▶ _Task instructions_:
Check each line of the records below and collect those holding "computer".

Stored data:
━━━
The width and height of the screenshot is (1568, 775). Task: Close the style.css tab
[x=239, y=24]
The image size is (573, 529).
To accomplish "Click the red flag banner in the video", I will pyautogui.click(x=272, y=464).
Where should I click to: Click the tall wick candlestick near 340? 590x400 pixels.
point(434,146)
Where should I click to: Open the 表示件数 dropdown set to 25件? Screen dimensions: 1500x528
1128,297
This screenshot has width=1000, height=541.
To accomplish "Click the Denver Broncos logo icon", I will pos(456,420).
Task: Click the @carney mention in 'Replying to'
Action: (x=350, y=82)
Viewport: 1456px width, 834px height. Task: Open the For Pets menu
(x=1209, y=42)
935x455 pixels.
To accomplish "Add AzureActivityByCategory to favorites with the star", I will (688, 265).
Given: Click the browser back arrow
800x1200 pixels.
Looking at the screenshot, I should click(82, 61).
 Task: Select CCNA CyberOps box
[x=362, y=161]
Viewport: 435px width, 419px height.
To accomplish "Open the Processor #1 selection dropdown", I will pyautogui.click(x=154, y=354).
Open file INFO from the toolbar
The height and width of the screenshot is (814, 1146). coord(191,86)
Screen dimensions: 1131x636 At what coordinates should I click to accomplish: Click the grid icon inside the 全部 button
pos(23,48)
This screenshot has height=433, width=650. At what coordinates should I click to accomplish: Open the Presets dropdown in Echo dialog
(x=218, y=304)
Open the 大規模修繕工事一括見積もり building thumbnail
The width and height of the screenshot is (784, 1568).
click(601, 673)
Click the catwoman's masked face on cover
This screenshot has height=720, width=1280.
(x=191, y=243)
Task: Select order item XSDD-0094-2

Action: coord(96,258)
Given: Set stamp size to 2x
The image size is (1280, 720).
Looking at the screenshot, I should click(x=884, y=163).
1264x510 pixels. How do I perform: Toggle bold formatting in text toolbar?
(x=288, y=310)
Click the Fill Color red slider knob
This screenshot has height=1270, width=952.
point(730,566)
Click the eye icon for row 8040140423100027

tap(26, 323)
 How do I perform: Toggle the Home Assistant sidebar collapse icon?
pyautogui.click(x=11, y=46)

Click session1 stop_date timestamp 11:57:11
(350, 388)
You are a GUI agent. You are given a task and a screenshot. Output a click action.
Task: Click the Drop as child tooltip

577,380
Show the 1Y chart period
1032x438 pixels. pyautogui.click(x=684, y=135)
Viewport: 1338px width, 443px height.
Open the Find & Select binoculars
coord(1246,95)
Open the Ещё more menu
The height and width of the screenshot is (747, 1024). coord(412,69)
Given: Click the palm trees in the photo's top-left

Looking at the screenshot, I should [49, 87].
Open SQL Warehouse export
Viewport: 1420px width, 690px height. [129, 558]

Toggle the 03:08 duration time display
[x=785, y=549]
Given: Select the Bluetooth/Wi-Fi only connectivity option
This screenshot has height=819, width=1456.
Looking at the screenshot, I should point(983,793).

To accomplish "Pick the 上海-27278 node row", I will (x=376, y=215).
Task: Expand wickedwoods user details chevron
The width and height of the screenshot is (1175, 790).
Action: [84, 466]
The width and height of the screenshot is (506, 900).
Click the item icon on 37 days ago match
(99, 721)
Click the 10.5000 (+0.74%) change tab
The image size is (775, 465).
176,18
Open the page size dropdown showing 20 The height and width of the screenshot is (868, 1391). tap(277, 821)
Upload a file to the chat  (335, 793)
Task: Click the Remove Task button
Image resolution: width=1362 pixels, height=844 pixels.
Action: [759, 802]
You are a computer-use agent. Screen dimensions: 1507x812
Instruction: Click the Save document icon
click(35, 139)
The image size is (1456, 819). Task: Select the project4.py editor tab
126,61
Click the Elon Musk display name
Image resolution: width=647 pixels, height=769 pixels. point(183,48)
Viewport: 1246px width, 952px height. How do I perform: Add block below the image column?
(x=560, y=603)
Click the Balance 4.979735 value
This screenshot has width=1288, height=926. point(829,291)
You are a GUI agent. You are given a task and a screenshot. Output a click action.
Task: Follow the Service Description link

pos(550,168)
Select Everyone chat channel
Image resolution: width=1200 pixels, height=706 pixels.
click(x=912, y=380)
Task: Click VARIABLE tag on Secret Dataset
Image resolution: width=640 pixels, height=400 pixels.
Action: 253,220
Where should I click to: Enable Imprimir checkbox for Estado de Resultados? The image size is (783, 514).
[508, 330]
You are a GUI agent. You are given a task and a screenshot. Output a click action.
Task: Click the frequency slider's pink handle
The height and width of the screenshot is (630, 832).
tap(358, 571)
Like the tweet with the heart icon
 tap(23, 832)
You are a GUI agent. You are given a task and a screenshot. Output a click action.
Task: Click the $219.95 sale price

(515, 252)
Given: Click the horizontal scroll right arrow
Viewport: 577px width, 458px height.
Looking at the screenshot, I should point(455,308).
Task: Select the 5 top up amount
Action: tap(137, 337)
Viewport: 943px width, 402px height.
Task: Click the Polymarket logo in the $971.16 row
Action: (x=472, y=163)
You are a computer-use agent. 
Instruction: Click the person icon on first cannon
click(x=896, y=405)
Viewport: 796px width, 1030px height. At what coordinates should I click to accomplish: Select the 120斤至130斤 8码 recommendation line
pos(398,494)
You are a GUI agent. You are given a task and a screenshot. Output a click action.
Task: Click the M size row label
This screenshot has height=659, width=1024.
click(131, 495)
━━━
▶ _Exercise response_:
You are a computer-use agent. Screen dimensions: 1507x812
You are a computer-use agent. 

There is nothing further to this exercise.